Task directions
In the records below, count every line containing "legend". Reply with the number only.

Recorded data:
****************

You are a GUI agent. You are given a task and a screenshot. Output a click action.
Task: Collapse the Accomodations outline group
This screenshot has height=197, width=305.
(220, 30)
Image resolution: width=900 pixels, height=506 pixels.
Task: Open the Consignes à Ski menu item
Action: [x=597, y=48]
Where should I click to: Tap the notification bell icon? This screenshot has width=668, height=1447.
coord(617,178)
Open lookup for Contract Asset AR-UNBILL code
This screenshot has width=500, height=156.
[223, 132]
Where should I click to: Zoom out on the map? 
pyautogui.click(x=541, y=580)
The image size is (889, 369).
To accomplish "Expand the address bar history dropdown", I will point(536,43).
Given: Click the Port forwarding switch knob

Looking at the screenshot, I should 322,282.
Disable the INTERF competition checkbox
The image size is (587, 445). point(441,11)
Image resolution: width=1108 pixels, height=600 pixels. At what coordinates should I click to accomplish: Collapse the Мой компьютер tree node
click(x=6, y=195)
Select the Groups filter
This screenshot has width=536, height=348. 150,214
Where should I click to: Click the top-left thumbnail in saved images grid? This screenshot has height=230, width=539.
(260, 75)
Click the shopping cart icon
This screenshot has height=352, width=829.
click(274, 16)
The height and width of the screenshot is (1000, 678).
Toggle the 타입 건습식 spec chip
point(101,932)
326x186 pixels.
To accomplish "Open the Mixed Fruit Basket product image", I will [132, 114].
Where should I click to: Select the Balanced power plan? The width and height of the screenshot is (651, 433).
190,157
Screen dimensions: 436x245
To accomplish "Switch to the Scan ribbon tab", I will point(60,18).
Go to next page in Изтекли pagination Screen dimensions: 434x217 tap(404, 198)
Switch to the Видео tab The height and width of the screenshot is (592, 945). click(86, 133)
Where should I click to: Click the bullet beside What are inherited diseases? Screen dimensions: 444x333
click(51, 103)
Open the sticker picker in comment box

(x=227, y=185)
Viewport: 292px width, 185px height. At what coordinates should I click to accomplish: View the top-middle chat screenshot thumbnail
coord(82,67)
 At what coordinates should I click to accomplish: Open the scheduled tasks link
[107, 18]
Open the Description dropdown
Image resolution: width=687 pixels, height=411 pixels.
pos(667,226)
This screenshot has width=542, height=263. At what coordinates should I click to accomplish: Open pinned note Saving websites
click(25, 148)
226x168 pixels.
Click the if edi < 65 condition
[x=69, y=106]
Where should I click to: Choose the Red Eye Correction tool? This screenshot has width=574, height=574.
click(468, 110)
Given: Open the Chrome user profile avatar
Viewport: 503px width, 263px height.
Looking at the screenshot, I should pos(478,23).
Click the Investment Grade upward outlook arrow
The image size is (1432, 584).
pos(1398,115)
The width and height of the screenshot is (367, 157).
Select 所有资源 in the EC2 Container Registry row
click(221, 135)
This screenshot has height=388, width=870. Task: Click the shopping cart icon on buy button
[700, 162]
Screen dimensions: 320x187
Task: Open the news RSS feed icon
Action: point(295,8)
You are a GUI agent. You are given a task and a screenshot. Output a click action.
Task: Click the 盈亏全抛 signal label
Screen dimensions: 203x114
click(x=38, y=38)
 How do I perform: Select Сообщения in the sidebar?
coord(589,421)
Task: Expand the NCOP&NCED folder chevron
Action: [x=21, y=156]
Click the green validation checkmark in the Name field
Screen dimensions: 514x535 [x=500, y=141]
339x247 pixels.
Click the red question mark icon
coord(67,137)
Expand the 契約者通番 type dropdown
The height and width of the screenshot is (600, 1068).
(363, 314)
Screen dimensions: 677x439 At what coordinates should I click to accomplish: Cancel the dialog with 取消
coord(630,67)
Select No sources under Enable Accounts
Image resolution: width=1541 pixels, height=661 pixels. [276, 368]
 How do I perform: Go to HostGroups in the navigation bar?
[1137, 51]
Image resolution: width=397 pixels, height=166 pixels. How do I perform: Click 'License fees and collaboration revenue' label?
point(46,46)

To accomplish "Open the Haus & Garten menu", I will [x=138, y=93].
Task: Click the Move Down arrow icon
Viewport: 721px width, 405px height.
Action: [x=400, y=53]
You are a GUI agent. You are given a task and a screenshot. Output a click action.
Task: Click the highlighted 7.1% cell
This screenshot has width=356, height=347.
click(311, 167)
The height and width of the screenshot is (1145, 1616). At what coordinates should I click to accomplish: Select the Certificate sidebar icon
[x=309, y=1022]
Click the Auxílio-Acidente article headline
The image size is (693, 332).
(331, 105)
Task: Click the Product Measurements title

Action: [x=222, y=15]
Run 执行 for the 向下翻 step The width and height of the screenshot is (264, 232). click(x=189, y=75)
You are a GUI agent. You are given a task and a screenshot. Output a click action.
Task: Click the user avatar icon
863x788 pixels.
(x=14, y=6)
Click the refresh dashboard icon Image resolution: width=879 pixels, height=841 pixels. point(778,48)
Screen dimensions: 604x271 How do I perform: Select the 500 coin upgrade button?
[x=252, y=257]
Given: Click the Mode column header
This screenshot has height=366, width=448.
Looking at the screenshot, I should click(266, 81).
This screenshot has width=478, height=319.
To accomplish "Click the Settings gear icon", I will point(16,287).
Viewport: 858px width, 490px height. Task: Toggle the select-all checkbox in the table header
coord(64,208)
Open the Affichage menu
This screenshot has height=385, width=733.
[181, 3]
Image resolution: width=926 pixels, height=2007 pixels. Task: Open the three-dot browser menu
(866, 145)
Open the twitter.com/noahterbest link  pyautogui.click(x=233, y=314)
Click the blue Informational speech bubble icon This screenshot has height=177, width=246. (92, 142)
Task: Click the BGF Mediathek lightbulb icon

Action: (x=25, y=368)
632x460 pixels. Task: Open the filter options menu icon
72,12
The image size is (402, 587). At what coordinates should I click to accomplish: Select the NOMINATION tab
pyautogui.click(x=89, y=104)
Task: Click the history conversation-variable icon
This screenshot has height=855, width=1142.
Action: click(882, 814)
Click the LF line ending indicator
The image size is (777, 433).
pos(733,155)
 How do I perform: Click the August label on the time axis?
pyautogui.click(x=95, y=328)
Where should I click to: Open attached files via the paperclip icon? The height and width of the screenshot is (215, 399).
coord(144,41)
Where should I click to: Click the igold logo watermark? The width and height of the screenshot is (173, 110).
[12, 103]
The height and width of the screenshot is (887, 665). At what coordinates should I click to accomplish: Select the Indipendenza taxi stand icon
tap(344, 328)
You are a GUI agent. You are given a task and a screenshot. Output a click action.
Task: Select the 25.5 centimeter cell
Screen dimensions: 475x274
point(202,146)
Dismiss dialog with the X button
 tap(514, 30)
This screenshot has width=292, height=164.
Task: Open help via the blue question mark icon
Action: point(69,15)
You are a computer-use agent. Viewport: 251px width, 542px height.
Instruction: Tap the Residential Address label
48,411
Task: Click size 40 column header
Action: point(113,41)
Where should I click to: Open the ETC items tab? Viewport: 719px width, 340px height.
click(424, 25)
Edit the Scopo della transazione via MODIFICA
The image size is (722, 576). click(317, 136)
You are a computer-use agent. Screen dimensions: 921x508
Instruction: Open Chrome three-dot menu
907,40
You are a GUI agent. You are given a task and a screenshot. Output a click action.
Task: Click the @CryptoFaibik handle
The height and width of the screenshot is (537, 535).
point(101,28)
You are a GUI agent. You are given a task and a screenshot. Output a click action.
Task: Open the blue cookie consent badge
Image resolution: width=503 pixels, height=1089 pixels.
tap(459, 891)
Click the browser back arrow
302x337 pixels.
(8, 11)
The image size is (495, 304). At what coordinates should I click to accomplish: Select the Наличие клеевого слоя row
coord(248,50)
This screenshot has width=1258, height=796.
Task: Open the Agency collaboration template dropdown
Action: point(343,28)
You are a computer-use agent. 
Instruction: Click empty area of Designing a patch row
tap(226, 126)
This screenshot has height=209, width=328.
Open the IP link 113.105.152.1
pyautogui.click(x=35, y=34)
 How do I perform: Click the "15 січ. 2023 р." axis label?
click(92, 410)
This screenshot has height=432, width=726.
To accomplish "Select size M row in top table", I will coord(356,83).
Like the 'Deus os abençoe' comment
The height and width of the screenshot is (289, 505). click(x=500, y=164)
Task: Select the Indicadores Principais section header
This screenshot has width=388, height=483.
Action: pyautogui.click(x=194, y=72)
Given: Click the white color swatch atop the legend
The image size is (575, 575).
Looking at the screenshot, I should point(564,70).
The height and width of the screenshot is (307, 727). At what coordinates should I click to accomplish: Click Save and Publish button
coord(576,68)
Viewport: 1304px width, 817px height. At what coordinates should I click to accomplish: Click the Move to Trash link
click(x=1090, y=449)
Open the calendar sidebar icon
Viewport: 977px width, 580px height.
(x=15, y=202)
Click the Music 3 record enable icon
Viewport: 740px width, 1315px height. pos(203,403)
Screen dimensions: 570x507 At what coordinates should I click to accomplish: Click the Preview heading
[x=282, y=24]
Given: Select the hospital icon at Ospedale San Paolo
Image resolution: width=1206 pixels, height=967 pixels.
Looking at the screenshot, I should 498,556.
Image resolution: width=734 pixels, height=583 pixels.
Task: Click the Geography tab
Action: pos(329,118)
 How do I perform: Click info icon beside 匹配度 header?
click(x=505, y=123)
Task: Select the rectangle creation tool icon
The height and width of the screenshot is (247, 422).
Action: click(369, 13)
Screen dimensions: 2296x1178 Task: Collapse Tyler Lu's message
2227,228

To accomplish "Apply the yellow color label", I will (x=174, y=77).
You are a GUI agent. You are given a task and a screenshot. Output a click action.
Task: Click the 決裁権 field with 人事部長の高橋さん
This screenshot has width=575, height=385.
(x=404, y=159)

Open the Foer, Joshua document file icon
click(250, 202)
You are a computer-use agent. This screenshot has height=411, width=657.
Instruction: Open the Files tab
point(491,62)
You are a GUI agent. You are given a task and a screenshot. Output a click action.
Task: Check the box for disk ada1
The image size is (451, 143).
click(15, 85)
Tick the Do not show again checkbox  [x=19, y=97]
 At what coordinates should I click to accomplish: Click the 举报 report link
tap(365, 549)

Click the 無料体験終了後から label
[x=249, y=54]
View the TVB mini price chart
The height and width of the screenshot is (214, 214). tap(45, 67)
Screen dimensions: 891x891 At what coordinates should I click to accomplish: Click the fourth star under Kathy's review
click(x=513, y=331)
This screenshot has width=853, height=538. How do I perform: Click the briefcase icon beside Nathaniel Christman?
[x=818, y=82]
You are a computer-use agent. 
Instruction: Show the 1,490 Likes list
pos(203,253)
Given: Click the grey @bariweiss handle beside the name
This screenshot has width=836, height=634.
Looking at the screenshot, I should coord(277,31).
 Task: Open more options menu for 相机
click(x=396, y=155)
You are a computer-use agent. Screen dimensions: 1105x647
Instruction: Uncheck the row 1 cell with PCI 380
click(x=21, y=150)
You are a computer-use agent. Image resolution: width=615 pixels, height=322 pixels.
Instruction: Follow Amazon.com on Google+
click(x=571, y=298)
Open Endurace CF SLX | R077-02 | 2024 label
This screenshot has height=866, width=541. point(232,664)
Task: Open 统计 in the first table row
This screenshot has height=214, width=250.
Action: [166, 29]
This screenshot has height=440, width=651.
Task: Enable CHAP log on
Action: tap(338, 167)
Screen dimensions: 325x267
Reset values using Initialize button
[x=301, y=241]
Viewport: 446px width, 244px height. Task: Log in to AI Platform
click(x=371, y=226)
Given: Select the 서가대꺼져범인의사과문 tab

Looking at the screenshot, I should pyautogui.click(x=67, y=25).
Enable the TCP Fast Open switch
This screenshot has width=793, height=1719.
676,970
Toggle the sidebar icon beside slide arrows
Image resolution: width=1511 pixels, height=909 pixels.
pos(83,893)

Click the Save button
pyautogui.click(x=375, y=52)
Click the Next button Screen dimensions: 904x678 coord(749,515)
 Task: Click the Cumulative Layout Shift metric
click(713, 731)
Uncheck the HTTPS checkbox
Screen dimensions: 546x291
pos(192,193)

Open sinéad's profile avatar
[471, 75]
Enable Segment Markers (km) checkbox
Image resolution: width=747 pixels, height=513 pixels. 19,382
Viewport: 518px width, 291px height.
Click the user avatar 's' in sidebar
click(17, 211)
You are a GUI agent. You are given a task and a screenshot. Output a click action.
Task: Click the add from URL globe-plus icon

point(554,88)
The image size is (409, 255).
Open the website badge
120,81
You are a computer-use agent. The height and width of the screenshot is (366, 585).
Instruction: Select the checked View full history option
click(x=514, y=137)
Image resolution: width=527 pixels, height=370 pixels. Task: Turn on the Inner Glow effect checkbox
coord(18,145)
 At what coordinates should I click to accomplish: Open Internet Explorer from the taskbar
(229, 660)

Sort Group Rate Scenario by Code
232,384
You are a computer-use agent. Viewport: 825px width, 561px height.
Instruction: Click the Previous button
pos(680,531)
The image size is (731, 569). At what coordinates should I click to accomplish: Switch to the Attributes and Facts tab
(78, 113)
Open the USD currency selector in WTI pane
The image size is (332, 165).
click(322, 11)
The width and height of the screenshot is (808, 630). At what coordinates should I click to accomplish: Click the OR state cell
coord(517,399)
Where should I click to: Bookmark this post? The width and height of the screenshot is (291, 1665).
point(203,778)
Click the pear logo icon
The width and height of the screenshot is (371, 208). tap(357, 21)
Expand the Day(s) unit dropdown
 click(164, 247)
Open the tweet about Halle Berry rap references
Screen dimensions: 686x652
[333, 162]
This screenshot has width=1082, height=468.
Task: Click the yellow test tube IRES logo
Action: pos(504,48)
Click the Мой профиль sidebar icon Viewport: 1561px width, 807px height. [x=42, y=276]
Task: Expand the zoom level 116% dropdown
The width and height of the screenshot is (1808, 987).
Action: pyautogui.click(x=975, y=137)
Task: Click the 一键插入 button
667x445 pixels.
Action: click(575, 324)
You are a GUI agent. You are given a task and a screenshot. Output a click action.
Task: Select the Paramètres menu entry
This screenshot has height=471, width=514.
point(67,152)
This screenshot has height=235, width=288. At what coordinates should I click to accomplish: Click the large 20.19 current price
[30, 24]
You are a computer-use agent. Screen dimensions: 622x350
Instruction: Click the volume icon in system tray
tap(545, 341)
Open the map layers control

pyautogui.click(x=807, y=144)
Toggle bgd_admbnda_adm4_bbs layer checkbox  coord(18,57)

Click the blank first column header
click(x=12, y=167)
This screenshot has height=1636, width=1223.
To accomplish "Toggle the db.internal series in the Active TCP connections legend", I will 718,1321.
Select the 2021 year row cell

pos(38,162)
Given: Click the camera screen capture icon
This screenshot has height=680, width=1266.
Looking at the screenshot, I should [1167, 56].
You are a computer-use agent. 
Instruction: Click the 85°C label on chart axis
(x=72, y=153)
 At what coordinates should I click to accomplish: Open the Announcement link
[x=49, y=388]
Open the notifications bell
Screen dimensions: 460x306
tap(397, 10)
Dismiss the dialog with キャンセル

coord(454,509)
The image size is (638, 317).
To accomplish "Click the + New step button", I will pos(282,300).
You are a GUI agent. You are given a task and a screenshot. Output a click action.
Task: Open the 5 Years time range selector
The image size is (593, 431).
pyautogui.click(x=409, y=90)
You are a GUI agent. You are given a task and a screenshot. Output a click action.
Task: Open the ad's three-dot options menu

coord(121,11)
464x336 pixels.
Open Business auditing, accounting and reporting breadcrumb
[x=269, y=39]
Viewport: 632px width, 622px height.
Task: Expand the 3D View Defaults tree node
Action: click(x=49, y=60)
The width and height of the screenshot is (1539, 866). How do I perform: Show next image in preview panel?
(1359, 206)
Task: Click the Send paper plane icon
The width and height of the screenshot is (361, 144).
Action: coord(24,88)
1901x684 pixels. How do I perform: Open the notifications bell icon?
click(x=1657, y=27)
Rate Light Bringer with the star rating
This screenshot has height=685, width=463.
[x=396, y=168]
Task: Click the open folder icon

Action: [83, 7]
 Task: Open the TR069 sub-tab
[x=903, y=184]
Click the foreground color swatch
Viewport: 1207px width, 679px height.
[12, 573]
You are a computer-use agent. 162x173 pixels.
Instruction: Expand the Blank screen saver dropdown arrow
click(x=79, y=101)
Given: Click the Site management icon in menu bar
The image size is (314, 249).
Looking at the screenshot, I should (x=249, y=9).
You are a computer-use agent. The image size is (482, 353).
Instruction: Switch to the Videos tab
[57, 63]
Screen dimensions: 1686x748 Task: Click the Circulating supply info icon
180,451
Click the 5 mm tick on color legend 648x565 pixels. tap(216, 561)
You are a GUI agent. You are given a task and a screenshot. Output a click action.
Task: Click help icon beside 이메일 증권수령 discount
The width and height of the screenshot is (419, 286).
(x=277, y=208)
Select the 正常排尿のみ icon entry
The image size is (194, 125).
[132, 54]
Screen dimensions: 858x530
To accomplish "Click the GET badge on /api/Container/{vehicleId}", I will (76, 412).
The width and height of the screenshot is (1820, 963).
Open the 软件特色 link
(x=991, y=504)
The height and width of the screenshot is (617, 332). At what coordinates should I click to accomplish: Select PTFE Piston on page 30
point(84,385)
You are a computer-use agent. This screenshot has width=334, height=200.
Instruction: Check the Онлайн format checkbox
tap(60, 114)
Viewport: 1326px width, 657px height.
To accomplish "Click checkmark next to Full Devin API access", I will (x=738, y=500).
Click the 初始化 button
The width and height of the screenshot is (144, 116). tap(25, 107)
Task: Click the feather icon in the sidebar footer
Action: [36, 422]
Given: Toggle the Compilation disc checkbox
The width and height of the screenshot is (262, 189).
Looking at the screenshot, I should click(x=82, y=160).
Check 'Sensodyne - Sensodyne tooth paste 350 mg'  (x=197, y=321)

****************

Answer area
3